Highlights & Insights¶
- Decomposing the multi-agent system construction problem into "whom to select" (ILP) and "how to collaborate" (RL) is conceptually clean, with each sub-problem solved by the most appropriate optimization method.
- The recursive weight design guarantees lexicographic optimality for ILP — the weight of any higher-tier LLM always exceeds any combination of lower-tier ones, a concise and effective modeling technique.
- The topology selection preferences learned by the RL policy are highly interpretable (math → iterative feedback, code → linear pipeline, low budget → simple topology), rather than opaque black-box decisions.
Limitations & Future Work¶
- Only 2 LLMs are used (DeepSeek-V3 and GPT-4.1 nano); this small pool makes it difficult to fully demonstrate ILP's advantages in large-scale LLM selection.
- The 4 topologies are predefined and do not support automatic discovery of new collaboration modes. In practice, hybrid topologies (e.g., different topologies at different stages) may be needed.
- Cost estimation uses a fixed token count (500 input tokens), but actual token consumption varies significantly, potentially leading to inaccurate budget estimates.
- Evaluation is limited to code generation and mathematical reasoning; validation on more diverse tasks (e.g., creative writing, information retrieval) is lacking.
Related Work & Insights¶
- vs. AutoGen: AutoGen provides a flexible agent architecture but does not account for budgets. BAMAS can be viewed as a budget-aware wrapper around AutoGen, deciding which models and topologies to use before delegating execution to an AutoGen-like engine.
- vs. FrugalGPT/TREACLE: These works optimize costs for single-model settings (routing/cascading). BAMAS extends cost optimization to multi-agent collaboration, requiring joint optimization of model selection and collaboration strategy.
- vs. ADAS: ADAS automatically designs agent system architectures but ignores cost constraints. BAMAS complements ADAS by incorporating cost-dimension optimization.
Rating¶
- Novelty: ⭐⭐⭐⭐ — First work to systematically introduce budget constraints into multi-agent system construction; the ILP + RL combinatorial optimization approach is novel.
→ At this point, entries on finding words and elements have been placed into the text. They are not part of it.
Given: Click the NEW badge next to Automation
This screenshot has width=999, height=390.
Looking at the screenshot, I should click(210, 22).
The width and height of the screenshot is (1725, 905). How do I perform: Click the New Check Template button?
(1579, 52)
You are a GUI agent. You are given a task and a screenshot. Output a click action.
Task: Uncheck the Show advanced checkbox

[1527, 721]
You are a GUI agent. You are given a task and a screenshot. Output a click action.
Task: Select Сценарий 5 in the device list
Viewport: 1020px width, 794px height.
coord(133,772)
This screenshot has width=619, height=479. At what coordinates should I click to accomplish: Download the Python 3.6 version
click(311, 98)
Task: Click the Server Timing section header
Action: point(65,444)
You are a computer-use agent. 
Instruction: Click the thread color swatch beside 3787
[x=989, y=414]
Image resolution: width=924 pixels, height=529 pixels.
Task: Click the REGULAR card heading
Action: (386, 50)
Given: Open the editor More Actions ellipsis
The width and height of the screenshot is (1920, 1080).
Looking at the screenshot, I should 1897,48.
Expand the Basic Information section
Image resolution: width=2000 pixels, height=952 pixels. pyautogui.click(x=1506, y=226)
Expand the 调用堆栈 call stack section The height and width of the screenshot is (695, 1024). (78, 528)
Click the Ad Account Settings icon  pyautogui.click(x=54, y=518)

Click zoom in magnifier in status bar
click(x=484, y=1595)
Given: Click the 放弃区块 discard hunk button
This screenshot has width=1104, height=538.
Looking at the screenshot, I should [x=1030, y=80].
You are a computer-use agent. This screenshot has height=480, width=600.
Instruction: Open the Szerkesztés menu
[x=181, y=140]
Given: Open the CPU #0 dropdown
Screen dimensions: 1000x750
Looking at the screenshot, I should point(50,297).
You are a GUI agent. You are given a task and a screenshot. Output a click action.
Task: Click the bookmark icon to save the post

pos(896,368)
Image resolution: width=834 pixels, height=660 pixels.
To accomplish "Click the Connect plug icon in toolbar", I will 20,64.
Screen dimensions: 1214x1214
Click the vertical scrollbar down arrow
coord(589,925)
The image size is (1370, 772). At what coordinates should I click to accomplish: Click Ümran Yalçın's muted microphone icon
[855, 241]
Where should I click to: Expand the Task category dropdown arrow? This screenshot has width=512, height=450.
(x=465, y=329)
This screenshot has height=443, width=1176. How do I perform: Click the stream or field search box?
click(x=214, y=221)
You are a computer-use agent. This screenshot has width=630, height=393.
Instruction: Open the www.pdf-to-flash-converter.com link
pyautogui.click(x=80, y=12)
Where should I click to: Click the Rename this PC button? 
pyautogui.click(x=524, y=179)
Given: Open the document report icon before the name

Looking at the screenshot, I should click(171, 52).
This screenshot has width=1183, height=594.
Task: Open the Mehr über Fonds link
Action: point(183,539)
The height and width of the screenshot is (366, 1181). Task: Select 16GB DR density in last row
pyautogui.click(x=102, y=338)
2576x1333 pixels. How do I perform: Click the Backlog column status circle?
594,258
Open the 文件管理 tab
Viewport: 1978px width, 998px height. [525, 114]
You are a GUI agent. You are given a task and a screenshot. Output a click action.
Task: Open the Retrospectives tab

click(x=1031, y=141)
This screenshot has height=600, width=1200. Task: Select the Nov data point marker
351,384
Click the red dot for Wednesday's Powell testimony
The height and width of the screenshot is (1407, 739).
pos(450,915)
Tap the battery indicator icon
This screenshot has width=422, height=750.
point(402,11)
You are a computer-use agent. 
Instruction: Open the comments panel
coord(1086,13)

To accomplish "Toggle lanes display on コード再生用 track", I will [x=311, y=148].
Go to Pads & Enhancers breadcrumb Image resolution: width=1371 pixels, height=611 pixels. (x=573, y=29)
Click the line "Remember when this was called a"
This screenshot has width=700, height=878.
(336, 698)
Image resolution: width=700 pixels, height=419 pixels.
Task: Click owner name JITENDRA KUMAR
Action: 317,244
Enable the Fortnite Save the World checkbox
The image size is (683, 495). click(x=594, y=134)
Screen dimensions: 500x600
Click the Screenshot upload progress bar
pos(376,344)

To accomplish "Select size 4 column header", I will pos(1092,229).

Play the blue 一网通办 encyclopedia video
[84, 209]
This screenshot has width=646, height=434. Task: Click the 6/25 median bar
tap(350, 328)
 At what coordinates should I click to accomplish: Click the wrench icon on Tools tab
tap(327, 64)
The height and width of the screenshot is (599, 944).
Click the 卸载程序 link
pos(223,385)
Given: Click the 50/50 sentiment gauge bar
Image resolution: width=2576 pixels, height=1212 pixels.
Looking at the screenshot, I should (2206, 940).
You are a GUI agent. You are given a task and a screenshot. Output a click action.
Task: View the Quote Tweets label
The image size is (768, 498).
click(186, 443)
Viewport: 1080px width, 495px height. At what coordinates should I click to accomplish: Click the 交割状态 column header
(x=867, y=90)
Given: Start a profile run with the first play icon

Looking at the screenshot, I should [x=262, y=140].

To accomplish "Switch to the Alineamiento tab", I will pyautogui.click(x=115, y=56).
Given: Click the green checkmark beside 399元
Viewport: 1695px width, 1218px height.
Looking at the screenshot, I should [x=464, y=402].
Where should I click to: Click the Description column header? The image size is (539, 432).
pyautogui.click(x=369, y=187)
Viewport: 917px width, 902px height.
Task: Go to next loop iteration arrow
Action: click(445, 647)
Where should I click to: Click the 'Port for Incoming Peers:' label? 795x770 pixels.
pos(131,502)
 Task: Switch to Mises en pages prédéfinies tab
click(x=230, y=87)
- Experimental Thoroughness: ⭐⭐⭐ — Covers three datasets but only 2 LLMs; larger-scale and more diverse scenario validation is lacking.
- Writing Quality: ⭐⭐⭐⭐ — Research goals are clearly articulated; the RQ-driven evaluation structure is well-organized with rich figures and tables.
- Value: ⭐⭐⭐⭐ — Cost-awareness is a critical requirement for real-world deployment of multi-agent systems; BAMAS offers a practical and viable solution.